**Dokumen Sumber**
☆ ☆ ☆

11 January 2023
Jakarta, FORTUNE - Kinerja industri perbankan selama 2022 terjaga baik dan tumbuh positif serta mampu menahan tekanan perekonomian global. Oleh karena itu, Otoritas Jasa Keuangan (OJK) telah menyiapkan sejumlah strategi di 2023.
Hal tersebut disampaikan oleh Kepala Eksekutif Pengawas Perbankan OJK Dian Ediana Rae. Menurutnya, solidnya kinerja perbankan tersebut tidak terlepas dari pengawasan dan juga dukungan kebijakan fiskal maupun moneter dalam menjaga stabilitas sistem keuangan.
"OJK optimis bahwa kondisi perbankan akan tetap terjaga dan mendukung pertumbuhan ekonomi nasional, meskipun perlu diwaspadai risiko di tengah ketidakpastian global yang dapat menyebabkan perlambatan pertumbuhan ekonomi," kata Dian melalui keterangan resmi yang dikutip di Jakarta, Rabu (11/1).
Berdasarkan data OJK, pada November 2022 kredit perbankan tumbuh 11,16 persen (yoy) sedangkan penghimpunan Dana Pihak Ketiga (DPK) tumbuh sebesar 8,78 persen (yoy).
Dian menyebut, tingkat pertumbuhan kredit dan DPK tersebut telah mencatatkan tingkat pertumbuhan yang melebihi level pra-pandemi Covid-19 dengan indikator risiko perbankan yang terjaga.
Likuiditas terjaga, NPL kisaran 2,65%
Perkembangan perbankan yang baik juga tercermin dari kondisi likuiditas yang ample tercermin dari rasio AL/NCD dan AL/DPK masing-masing sebesar 134,97 persen dan 30,42 persen.
"Rasio likuiditas tersebut masih jauh di atas threshold, walaupun lebih rendah dari periode tahun lalu karena akselerasi penyaluran kredit dan kebijakan kenaikan rasio GWM," kata Dian.
Ia menyebut, permodalan bank juga tergolong kuat dan diyakini mampu menyerap risiko yang dihadapi dengan CAR sebesar 25,49 persen. Risiko kredit juga cenderung menurun tercermin dari rasio NPL baik gross dan nett masing-masing sebesar 2,65 persen dan 0,75 persen, sementara itu Loan at Risk sebesar 15,12 persen.
"Penurunan risiko kredit tersebut antara lain disebabkan membaiknya kualitas kredit yang direstrukturisasi dampak Covid-19," kata Dian.
Ini risiko yang perlu diwaspadai bank
Meski stabilitas sistem keuangan saat ini terjaga baik namun perlu dicermati risiko di tengah ketidakpastian global yang dapat menyebabkan perlambatan pertumbuhan ekonomi.
Beberapa risiko yang perlu diwaspadai perbankan antara lain scarring effect pandemi Covid-19, kenaikan yield surat berharga, potensi depresiasi Rupiah dan penurunan likuiditas.

☆ ☆ ☆

**Cuplikan Baris**
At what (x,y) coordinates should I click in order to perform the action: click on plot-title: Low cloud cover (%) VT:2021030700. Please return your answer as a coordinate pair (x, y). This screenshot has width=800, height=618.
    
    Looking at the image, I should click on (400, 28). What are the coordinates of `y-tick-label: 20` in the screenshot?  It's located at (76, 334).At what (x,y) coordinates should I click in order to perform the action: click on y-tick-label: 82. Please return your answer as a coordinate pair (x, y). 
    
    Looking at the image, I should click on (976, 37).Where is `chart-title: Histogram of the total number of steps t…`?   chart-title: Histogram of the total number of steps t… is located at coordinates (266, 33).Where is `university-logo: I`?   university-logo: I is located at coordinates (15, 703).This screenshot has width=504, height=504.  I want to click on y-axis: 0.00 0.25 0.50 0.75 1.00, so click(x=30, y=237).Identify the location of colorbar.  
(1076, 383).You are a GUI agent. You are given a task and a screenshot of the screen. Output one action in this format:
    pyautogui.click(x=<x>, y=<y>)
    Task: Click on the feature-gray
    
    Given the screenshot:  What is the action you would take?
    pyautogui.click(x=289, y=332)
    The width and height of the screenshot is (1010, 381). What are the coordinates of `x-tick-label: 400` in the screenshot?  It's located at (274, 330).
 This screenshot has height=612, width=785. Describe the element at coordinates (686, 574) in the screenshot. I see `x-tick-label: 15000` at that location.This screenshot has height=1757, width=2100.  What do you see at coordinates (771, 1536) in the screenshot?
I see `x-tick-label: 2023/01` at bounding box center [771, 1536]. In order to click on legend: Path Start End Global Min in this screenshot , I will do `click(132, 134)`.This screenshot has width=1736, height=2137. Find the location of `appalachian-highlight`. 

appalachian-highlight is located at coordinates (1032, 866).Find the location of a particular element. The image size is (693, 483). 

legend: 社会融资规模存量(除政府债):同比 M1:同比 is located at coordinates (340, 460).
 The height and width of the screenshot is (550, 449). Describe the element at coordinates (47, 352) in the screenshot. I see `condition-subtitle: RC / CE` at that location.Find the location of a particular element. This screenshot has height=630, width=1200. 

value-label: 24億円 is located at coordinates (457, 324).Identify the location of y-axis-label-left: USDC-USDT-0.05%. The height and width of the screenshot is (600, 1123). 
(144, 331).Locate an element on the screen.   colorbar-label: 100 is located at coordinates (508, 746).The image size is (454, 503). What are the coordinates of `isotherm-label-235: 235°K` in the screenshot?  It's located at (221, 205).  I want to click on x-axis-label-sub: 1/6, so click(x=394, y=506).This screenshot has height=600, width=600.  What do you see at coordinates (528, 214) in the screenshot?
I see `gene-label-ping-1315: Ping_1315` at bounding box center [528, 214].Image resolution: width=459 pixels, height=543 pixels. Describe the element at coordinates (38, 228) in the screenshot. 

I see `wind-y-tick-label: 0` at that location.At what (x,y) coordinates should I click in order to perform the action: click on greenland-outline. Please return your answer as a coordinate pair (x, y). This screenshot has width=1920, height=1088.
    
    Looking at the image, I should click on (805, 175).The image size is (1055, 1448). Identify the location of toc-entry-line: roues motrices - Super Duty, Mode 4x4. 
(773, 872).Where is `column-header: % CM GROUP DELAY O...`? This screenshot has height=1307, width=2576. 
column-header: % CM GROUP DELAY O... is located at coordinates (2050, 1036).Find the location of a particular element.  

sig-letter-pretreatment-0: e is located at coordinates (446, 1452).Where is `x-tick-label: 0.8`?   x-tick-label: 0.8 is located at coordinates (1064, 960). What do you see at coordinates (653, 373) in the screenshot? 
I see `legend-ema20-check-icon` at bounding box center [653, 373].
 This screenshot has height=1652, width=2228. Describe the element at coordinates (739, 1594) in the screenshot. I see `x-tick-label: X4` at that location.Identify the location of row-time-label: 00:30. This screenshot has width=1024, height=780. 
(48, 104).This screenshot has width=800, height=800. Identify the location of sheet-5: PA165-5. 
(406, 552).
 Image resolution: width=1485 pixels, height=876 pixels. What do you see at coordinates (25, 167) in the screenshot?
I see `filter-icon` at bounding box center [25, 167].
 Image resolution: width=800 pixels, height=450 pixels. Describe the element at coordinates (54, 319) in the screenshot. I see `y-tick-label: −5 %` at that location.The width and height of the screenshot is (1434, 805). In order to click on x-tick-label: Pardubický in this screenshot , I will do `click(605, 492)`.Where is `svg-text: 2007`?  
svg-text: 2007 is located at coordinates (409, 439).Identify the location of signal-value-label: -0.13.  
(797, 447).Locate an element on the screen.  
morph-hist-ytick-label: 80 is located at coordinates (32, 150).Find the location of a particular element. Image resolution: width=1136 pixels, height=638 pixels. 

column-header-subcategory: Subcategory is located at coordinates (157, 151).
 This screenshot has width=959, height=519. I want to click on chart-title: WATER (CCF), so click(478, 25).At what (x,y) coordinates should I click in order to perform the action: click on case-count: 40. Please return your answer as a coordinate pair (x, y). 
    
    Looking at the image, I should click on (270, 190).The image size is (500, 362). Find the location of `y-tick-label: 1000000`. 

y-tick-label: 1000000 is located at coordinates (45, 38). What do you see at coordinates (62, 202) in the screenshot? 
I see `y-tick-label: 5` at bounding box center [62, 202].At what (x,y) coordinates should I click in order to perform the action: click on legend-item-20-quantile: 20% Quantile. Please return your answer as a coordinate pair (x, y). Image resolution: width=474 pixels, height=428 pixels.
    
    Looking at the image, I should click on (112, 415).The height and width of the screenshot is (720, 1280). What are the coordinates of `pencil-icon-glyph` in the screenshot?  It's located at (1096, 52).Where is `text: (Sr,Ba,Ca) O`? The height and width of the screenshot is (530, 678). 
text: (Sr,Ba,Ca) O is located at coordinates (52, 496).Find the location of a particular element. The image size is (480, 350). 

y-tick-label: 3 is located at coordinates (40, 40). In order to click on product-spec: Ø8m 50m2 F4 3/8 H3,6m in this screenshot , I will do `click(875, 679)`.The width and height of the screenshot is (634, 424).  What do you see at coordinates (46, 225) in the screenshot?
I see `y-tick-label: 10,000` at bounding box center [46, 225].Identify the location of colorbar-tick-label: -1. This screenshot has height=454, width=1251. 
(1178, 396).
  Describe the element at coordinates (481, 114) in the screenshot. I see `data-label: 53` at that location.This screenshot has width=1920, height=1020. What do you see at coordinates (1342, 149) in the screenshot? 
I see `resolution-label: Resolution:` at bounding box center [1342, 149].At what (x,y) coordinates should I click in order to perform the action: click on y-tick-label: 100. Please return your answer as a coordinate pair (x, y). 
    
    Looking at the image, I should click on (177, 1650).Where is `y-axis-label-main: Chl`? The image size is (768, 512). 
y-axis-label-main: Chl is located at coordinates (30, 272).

☆ ☆ ☆

Menurut data OJK dalam dokumen sumber tentang kinerja perbankan, berapa pertumbuhan kredit perbankan pada November 2022?

11,16 persen (yoy).